治療の基本はステロイドの外用薬で炎症を抑え、その後スキンケアで再発予防をしていくことが大事です。
アトピー性皮膚炎は、かゆみが強いために、かいたりこすったりしてしまいがちですが、かくことで皮膚のバリア機能がこわれて炎症がさらに悪化していきます。この悪循環を断ち切るためにも、ステロイド外用薬を用いて炎症を鎮めます。
ステロイド外用薬の副作用を心配する人もいますが、炎症を鎮めるためにとても有効な薬です。適切に正しく使えば心配はありません。 かゆみが強いときには、抗ヒスタミン薬や抗アレルギー薬の飲み薬を処方します。

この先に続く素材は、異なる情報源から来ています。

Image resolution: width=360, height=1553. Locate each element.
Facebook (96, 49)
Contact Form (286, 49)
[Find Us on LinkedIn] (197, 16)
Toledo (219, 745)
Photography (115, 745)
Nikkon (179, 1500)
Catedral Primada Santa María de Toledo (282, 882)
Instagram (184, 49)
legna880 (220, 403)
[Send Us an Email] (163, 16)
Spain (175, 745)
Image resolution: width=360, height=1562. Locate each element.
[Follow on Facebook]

アレルゲンが特定されていて、それによって症状が悪化するような場合は、生活環境からアレルゲンを取り除いていきます。

注意したいこと

治療を成功させて、最小限の薬ですませるためには、スキンケアや生活の見直しが大事です。
皮膚清潔に保つようにして、入浴後や朝は保湿剤を塗って皮膚を乾燥させないように気をつけましょう。
冷暖房や肌に触れるものの選択、入浴の仕方、食事、ストレス、睡眠なども見直してください。